Proper Usage of Seat Belts
Seat belts take the brunt of the impact instead of your body taking it through glass and steel. Your seat belt can help protect your chest from being crushed by the steering wheel and can help keep your windshield out of your face in case of an accident. Remember the seat belts are designed to hold you in your seat on impact and to help you absorb the force of the crash at the strongest areas of your body.
The pelvis is a very strong bone capable of withstanding great force so your lap belt should be worn two to four inches below the belt line but not over your abdomen, but low on the lap against your thighs. Adjust it so it’s comfortable and snug. Your shoulder belt should come over your shoulder and across your chest. Never behind your back or under your arms. Make sure it’s not too slack. There should only be room enough for a clenched fist between your belt and your chest. If there is slack, adjust it. In most cars a gentle tug will do. Pull the shoulder belt out about five inches and let it go.

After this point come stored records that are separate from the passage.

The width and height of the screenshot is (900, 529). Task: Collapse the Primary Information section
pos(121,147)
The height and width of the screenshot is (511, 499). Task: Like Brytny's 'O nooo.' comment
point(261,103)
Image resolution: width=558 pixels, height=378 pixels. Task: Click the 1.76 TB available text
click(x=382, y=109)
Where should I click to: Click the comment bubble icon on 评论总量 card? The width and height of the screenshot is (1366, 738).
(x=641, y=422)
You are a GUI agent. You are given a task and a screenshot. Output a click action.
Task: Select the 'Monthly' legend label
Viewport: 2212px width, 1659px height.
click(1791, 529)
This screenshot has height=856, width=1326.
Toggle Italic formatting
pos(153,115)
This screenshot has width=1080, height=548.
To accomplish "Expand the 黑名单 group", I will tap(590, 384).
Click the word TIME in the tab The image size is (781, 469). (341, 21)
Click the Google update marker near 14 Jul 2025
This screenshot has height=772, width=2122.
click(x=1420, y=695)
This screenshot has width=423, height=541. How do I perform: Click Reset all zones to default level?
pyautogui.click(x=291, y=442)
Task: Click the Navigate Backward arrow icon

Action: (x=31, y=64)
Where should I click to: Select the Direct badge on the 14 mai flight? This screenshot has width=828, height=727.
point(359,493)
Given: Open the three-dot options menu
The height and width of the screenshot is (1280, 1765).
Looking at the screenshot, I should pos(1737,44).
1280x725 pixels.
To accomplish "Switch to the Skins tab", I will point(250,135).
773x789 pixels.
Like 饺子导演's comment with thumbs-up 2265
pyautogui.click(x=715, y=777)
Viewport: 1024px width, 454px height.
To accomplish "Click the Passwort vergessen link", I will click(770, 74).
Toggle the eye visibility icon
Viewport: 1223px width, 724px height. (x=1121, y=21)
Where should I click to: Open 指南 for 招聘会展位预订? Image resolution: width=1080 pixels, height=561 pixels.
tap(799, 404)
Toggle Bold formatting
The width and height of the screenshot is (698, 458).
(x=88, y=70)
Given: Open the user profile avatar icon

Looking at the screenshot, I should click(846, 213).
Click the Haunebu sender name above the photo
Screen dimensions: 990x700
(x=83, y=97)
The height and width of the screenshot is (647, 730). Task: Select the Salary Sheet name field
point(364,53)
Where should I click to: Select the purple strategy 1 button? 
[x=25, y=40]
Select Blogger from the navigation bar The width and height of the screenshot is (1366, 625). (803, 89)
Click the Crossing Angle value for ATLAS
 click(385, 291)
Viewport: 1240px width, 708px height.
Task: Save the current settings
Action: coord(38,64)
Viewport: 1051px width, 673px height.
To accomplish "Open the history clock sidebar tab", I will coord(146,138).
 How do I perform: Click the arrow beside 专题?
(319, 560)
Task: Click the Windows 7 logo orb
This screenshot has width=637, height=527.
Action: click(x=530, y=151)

During pregnancy seat belts can still be worn effectively. In order for expecting moms to get their maximum protection from seat belts they should make sure they seats are in an upright position.
Extend the latch plate and seat belts as far as possible. Sometimes a longer belt might be necessary. Extenders are available from car dealers, usually at no extra charge. Position the lap belt as low on your hips as possible. It should settle snuggly around the hip and pelvic bones and across the upper thighs. There should be no slack in the lap belt portion. Attach the buckle until it clicks.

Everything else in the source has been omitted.